By Reg Jones
March 1st, 2011 | Work scheduling
Q: Should an employee always get a choice between comp time and overtime? Since overtime is 1½ your hourly wage, it seems comp time also should equal this in compensation. My nurse manager is offering comp time for those of us willing to come in early ( before our tour of 7-3:30 ). I would prefer overtime, but she says she can not offer this since it is not related to direct patient care. What are the rules/regulations on comp time and overtime in this and all matters. I am a GS nurse hourly-wage employee.
A: See www.opm.gov/pay/html/comp.html.
Tags: time off
January 12th, 2011 | Work scheduling
Q: When civilians work compressed schedules (such as six 12-hour shifts and one eight-hour shift for 80 hours in a two-week period), how many holidays are they entitled to have off, or can the agency make them work all the holidays?
A: Full-time employees are entitled to an “in lieu of” holiday when it falls on a nonworkday, even if they are on flexible or compressed work schedules.

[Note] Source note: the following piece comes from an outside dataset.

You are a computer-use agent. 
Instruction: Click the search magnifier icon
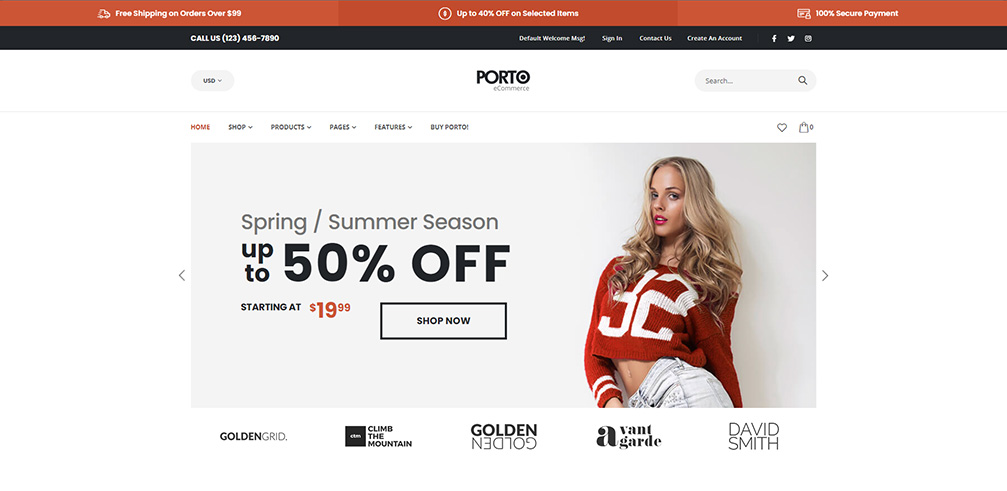802,81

When that happens, the employee’s holiday is the basic workday immediately preceding the nonworkday. There are exceptions, one of which allows the head of an agency to designate a different “in lieu of” holiday for compressed-work-schedule employees, when that is necessary to prevent adverse agency impact.

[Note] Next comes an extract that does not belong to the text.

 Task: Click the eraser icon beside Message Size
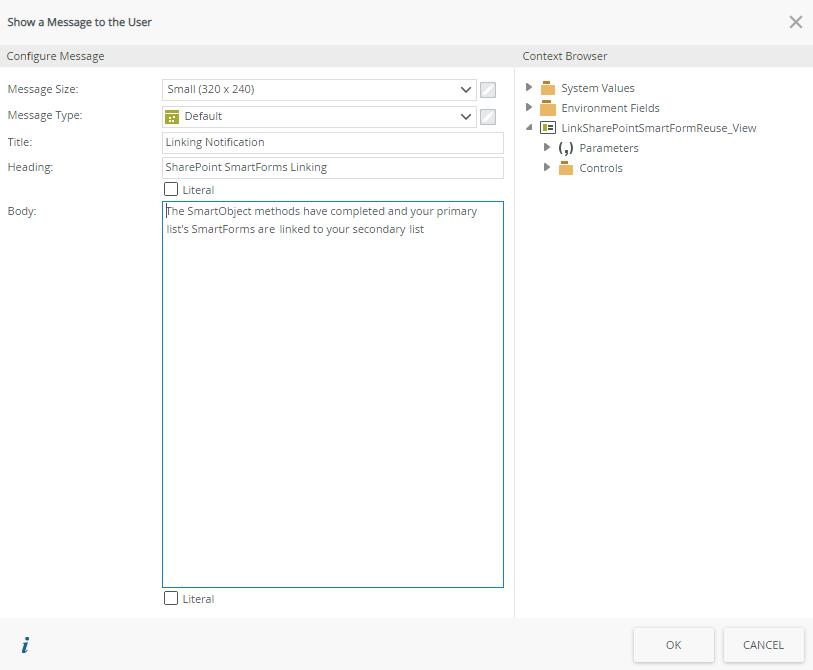pos(488,90)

Q: I recently had my retirement pay calculated. I was a part-timer during my first three years of employment — approximately 25 hours per week. I subsequently have had 13 years of full-time federal employment. It appears that I will incur a 10 percent penalty in my retirement pay because of those part-time years. Do you know if that will always be true no matter how long I stay as a federal employee?
A: The longer you work, the smaller the reduction in your annuity will be.